> [作業内容]:
クレイジーキルトの原則についての文章から、「クレイジーキルトの原則とはなにか? 競合分析を重視しない起業の考え方」を含む語句で始まり「舎、2015年、116頁。。」で終わる部分を、一字も変えずに返してください。

> [原文抜粋]:
--*--

クレイジーキルトの原則とはなにか? 競合分析を重視しない起業の考え方
クレイジーキルトの原則の概要
クレイジーキルトの原則とは、エフェクチュエーションの思考法の一つで、今後経営に関わるかどうかわからない潜在的な関与者についての機会コストを考えるのではなく、実際にコミットをした関与者を考慮すべきだという考え方です[1]サラス・サラスバシー(著)、加護野忠男(訳)、高瀬進(訳)、吉田満梨(訳)『エフェクチュエーション』碩学舎、2015年、116頁。。
つまり、起業前に競合分析や環境分析に時間や費用をかけすぎず、自分のビジョンに賛同した人たちとビジネスを創っていこうという思考法です。
さまざまな関与者によって形ができていく様子を、エフェクチュエーションの発案者であるサラス・サラスバシーはクレイジーキルトに見立てました。

--*--

> [提供データ]:
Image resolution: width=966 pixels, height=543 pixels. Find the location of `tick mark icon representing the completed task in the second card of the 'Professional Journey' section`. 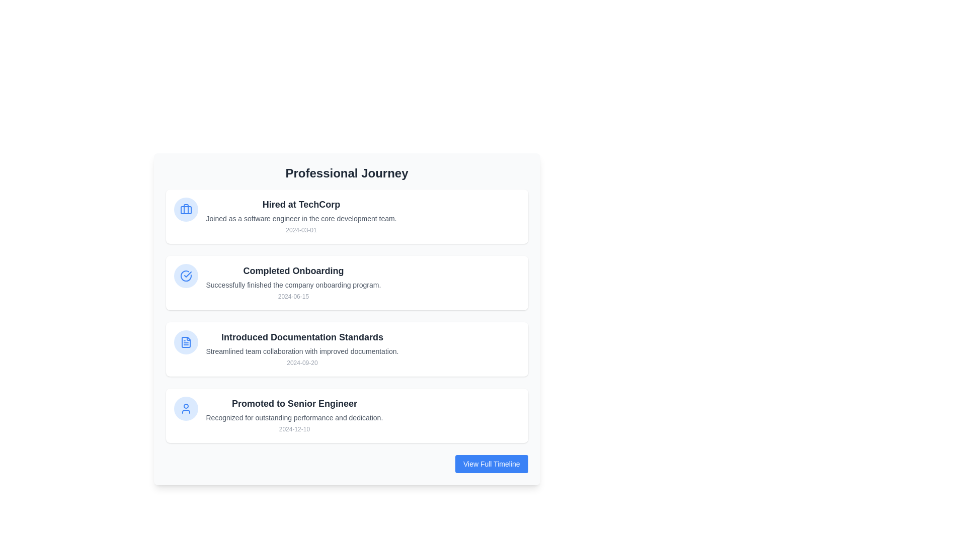

tick mark icon representing the completed task in the second card of the 'Professional Journey' section is located at coordinates (188, 275).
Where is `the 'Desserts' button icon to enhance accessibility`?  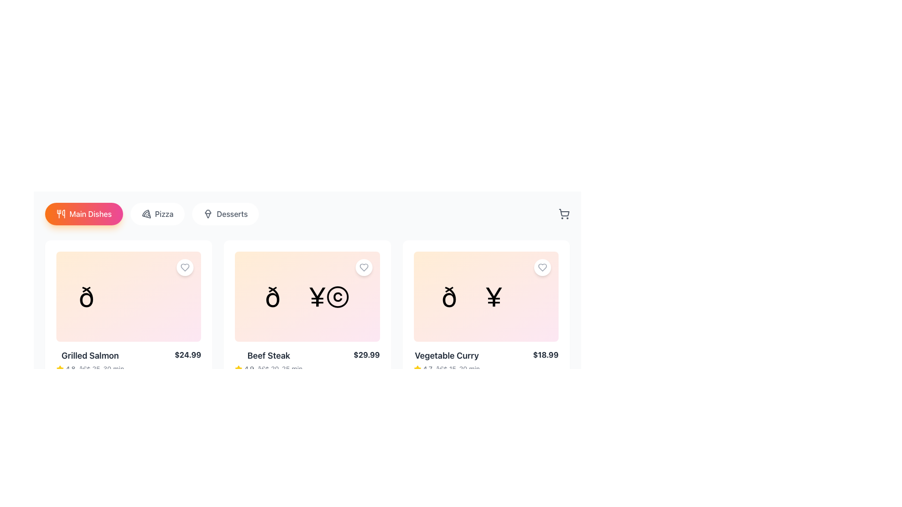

--*--

> [完成例]:
クレイジーキルトの原則とはなにか? 競合分析を重視しない起業の考え方
クレイジーキルトの原則の概要
クレイジーキルトの原則とは、エフェクチュエーションの思考法の一つで、今後経営に関わるかどうかわからない潜在的な関与者についての機会コストを考えるのではなく、実際にコミットをした関与者を考慮すべきだという考え方です[1]サラス・サラスバシー(著)、加護野忠男(訳)、高瀬進(訳)、吉田満梨(訳)『エフェクチュエーション』碩学舎、2015年、116頁。。